----- Materials provided -----

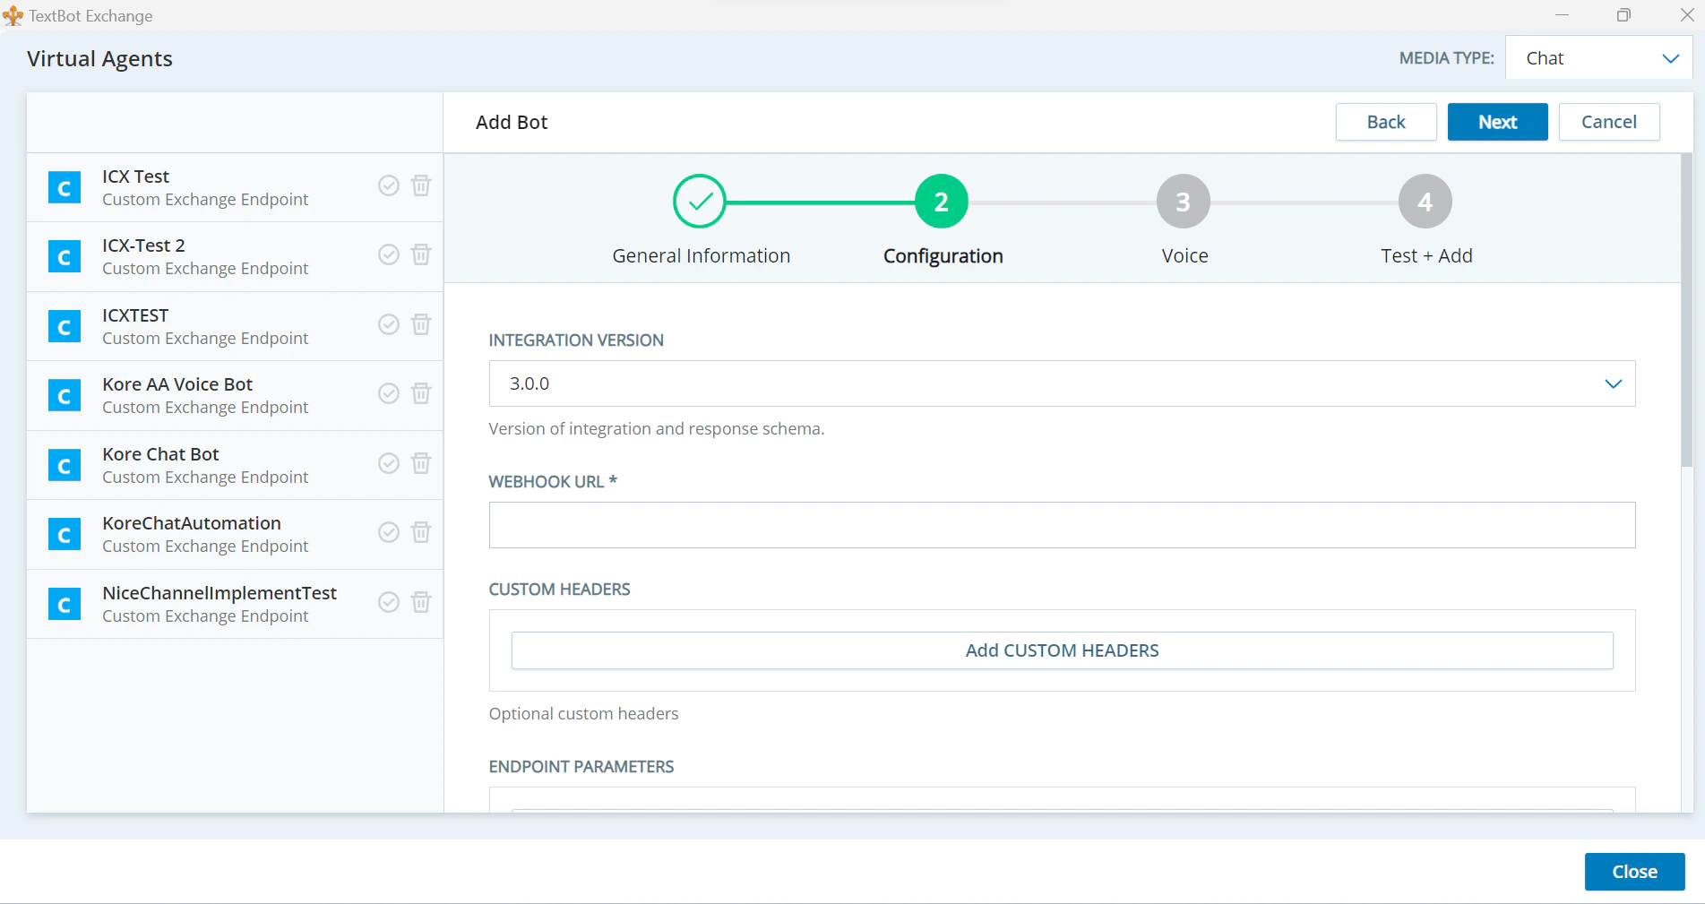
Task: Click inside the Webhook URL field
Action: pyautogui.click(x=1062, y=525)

-----
----- Materials provided -----

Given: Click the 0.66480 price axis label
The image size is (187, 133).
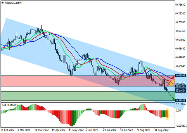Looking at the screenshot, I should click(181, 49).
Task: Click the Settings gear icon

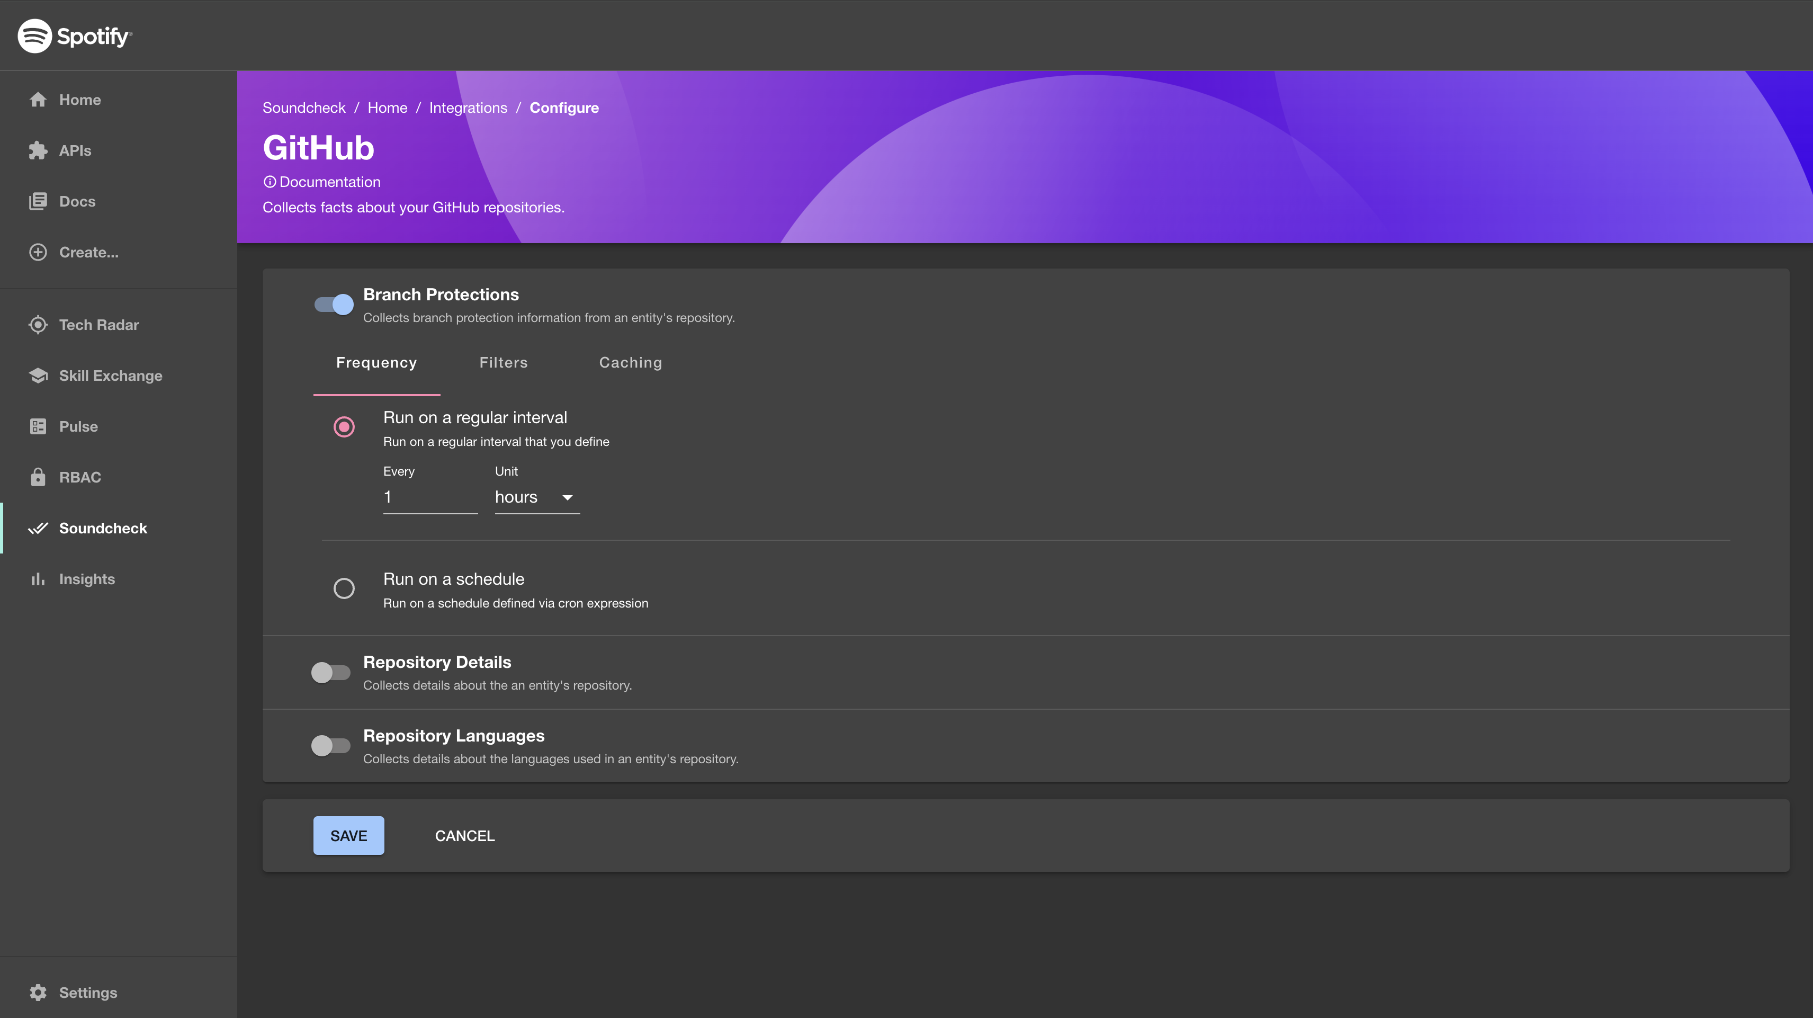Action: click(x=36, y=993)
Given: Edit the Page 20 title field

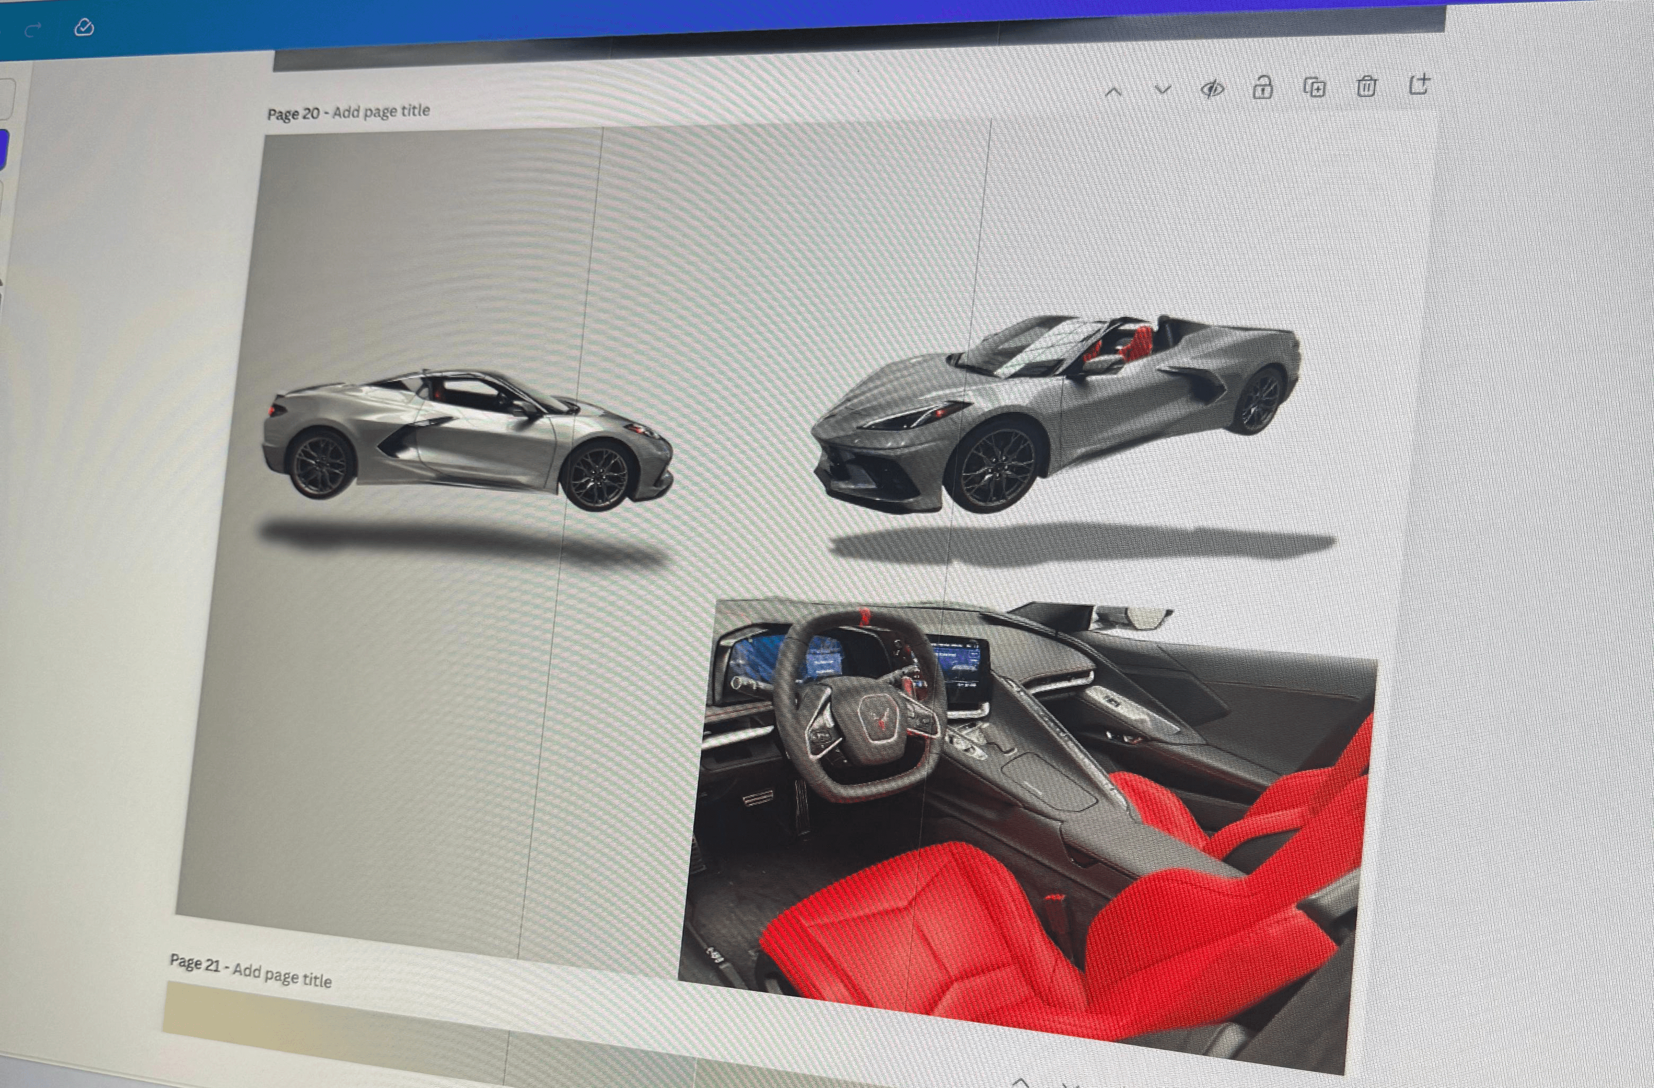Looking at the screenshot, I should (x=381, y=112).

-----
----- Materials provided -----

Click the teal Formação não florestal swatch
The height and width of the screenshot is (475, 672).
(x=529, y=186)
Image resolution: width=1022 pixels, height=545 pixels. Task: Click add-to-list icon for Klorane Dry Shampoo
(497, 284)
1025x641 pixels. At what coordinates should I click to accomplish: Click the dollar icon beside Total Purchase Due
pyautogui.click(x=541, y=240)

-----

**Task details**
Convert everything from the line containing "Given: Click the 0.66480 price axis label" down to the line containing "Looking at the screenshot, I should (x=381, y=112)." into a JSON list of strings, one per line, omitting blank lines and pictures.

**Complete output**
[
  "Given: Click the 0.66480 price axis label",
  "The image size is (187, 133).",
  "Looking at the screenshot, I should click(181, 49).",
  "Task: Click the Settings gear icon",
  "Action: click(x=36, y=993)",
  "Given: Edit the Page 20 title field",
  "Looking at the screenshot, I should (x=381, y=112)."
]